━━━━━ RECORDS

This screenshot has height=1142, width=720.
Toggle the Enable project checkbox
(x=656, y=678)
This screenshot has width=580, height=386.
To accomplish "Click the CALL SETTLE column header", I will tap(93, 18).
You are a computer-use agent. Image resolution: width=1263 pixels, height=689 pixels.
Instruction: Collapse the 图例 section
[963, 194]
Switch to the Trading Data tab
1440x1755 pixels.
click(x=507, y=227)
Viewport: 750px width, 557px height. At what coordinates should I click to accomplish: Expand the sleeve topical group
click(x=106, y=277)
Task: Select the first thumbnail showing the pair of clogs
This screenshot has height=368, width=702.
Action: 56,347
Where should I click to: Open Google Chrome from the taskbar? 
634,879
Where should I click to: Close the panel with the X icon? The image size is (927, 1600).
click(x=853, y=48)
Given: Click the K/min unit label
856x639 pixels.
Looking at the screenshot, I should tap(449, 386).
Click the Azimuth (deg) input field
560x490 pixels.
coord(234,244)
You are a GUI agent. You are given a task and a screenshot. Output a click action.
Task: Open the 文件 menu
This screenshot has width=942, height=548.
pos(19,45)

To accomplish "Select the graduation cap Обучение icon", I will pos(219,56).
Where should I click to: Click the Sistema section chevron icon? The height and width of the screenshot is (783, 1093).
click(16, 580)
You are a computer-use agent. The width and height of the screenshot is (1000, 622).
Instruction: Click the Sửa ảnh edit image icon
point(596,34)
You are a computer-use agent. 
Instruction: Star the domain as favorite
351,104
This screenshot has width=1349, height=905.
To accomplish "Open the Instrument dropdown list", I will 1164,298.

━━━━━━━━━━

Give the data again, exactly as written.

ANSWER FOR THE TASK:
This screenshot has height=1142, width=720.
Toggle the Enable project checkbox
(x=656, y=678)
This screenshot has width=580, height=386.
To accomplish "Click the CALL SETTLE column header", I will tap(93, 18).
You are a computer-use agent. Image resolution: width=1263 pixels, height=689 pixels.
Instruction: Collapse the 图例 section
[963, 194]
Switch to the Trading Data tab
1440x1755 pixels.
click(x=507, y=227)
Viewport: 750px width, 557px height. At what coordinates should I click to accomplish: Expand the sleeve topical group
click(x=106, y=277)
Task: Select the first thumbnail showing the pair of clogs
This screenshot has height=368, width=702.
Action: 56,347
Where should I click to: Open Google Chrome from the taskbar? 
634,879
Where should I click to: Close the panel with the X icon? The image size is (927, 1600).
click(x=853, y=48)
Given: Click the K/min unit label
856x639 pixels.
Looking at the screenshot, I should tap(449, 386).
Click the Azimuth (deg) input field
560x490 pixels.
coord(234,244)
You are a GUI agent. You are given a task and a screenshot. Output a click action.
Task: Open the 文件 menu
This screenshot has width=942, height=548.
pos(19,45)

To accomplish "Select the graduation cap Обучение icon", I will pos(219,56).
Where should I click to: Click the Sistema section chevron icon? The height and width of the screenshot is (783, 1093).
click(16, 580)
You are a computer-use agent. The width and height of the screenshot is (1000, 622).
Instruction: Click the Sửa ảnh edit image icon
point(596,34)
You are a computer-use agent. 
Instruction: Star the domain as favorite
351,104
This screenshot has width=1349, height=905.
To accomplish "Open the Instrument dropdown list", I will 1164,298.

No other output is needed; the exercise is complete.